Assad has been waging a brutal war against Syria’s Sunni majority, even deploying chemical weapons against women and children — indisputably an act of state terrorism. Assad has now promised to surrender the chemical weapons he had long denied possessing and still denies deploying. In exchange for that pledge, both the U.N. and the U.S. are muting complaints about his continuing use of conventional weaponry to slaughter rebels — and any civilians suspected of sympathizing with them.

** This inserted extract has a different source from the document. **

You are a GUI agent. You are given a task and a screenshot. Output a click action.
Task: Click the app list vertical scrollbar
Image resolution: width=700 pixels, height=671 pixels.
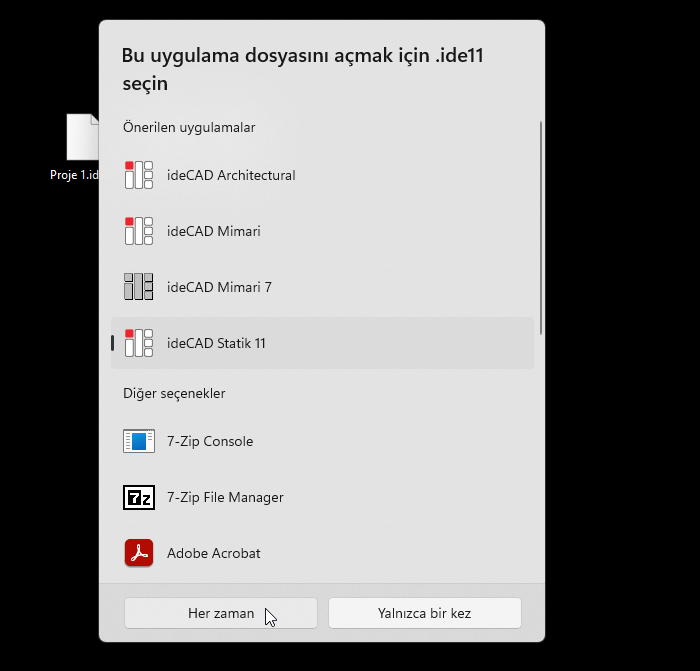tap(541, 228)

If Assad remains in power — thanks largely to military intervention by Iran’s Quds Force, an elite division of the Islamic Revolutionary Guard Corps, and Hezbollah, Iran’s Lebanon-based foreign legion — Syria will become a virtual Iranian province. Hezbollah’s power over Lebanon will become unshakeable. Iraq, already forced to kowtow to Tehran, will have no choice but to accept diminished independence and sovereignty as well. A rapprochement between Iran and Hamas, the Sunni/Palestinian terrorist group that rules Gaza, already appears underway.

True, the anti-Assad opposition is now dominated by al-Qaeda-linked groups — a disastrous development, one that better analysis might have anticipated, and better policies might have prevented. But the Saudis — and the Israelis, too, as it happens — figure they have less to fear from these groups than they do from Iran. It’s a question not of intentions but of capabilities.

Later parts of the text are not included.